Can configuration cover the needs resulting from the work of Section 3: the ontology, the domain of discourse and will it be enough to allow domain experts to take on the role of knowledge engineers? A task resembling the work of [14].
Will the configuration paradigm be able to fully absorb the open character discussed in Section 2?
• The knowledge base will be incomplete. This because of the amount of standards, products, etc. , the gradual nature of the design process or confidentiality (e.g. pricing information). Also, tacit knowledge is prevalent with construction parties. • As it is impossible for any product knowledge base to contain all building products available on the market, the user requirements (the project specification) do no operate 'within' or on a single product knowledge base, cf. Chapter 6 of [12]. It is rather that both constraints defining multiple products and user requirements operate in the knowledge base of the generic concept (e.g. a generic window, door, wall, etc.) and it is the intersection of the specification and products solution spaces that represents the configurations that provides a solution and this only for the known products (see Fig. 1). • The user should be presented only with valid options at any one moment in the modelling process. It is therefore not enough to solve for one valid solution but continuously for the complete valid solution space. This is especially necessary in a multi-user environment, where parties operate in each other's solution space. • Building industry knowledge is distributed. Not only for product knowledge (different manufacturers) but also generic knowledge (building regulations and standards) is generated by different institutions at different geographical levels (municipality, country, EU level, etc.). Expecting all of them to formalise their knowledge on one location seems unrealistic. The product and generic knowledge base will be distributed and maybe also the project requirements base. Consistency, verification and maintenance of distributed generic knowledge might seem especially challenging. • A solution is not always a product variant (a single product item). A product item position (a specification might require a specific height for a support, yet a support adjustable in height might be acceptable), a product item part (order the whole product to use only one of its parts) or product items combined (concrete from different suppliers for one single structure or products combined as parts to make up the specified whole) might prove to be equally valid solutions. • In open systems, as defined in Section 2, the constraints for the not included parts of a (supply side) product might in effect be a product independent (demand side) specification. Making it necessary to solve the product knowledge base first.

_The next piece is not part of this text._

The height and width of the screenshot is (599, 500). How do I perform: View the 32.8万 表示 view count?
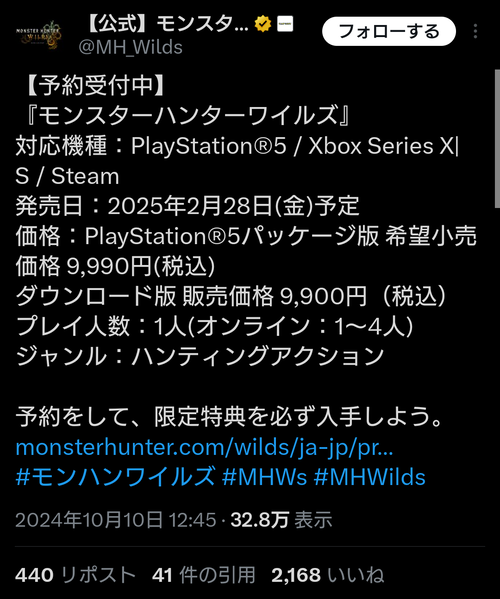click(282, 520)
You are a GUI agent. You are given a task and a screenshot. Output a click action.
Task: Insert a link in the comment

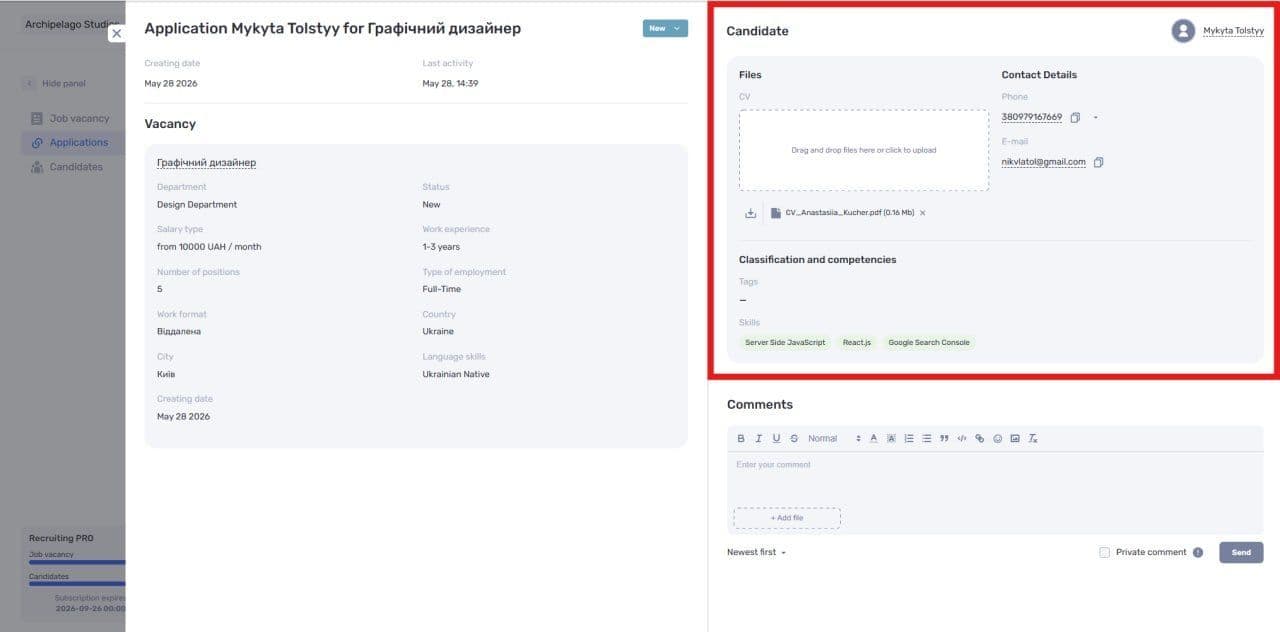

Once the conceptual foundation and configuration as a solution established, the research could be extended:
• As touched up in the introduction, a need for optimisation might arise. • New solving methodologies: computationally more efficient surrogate models might proof to be more practical or the use of generative design where the solution space is explored in an iterative process through single exemplary solutions. • Propositions for domain expert and end user interface might result from the work. • New ways of knowledge acquisition like through voluntary open collaboration of domain experts or the use of artificial intelligence (large language models, natural language processing) to extract knowledge.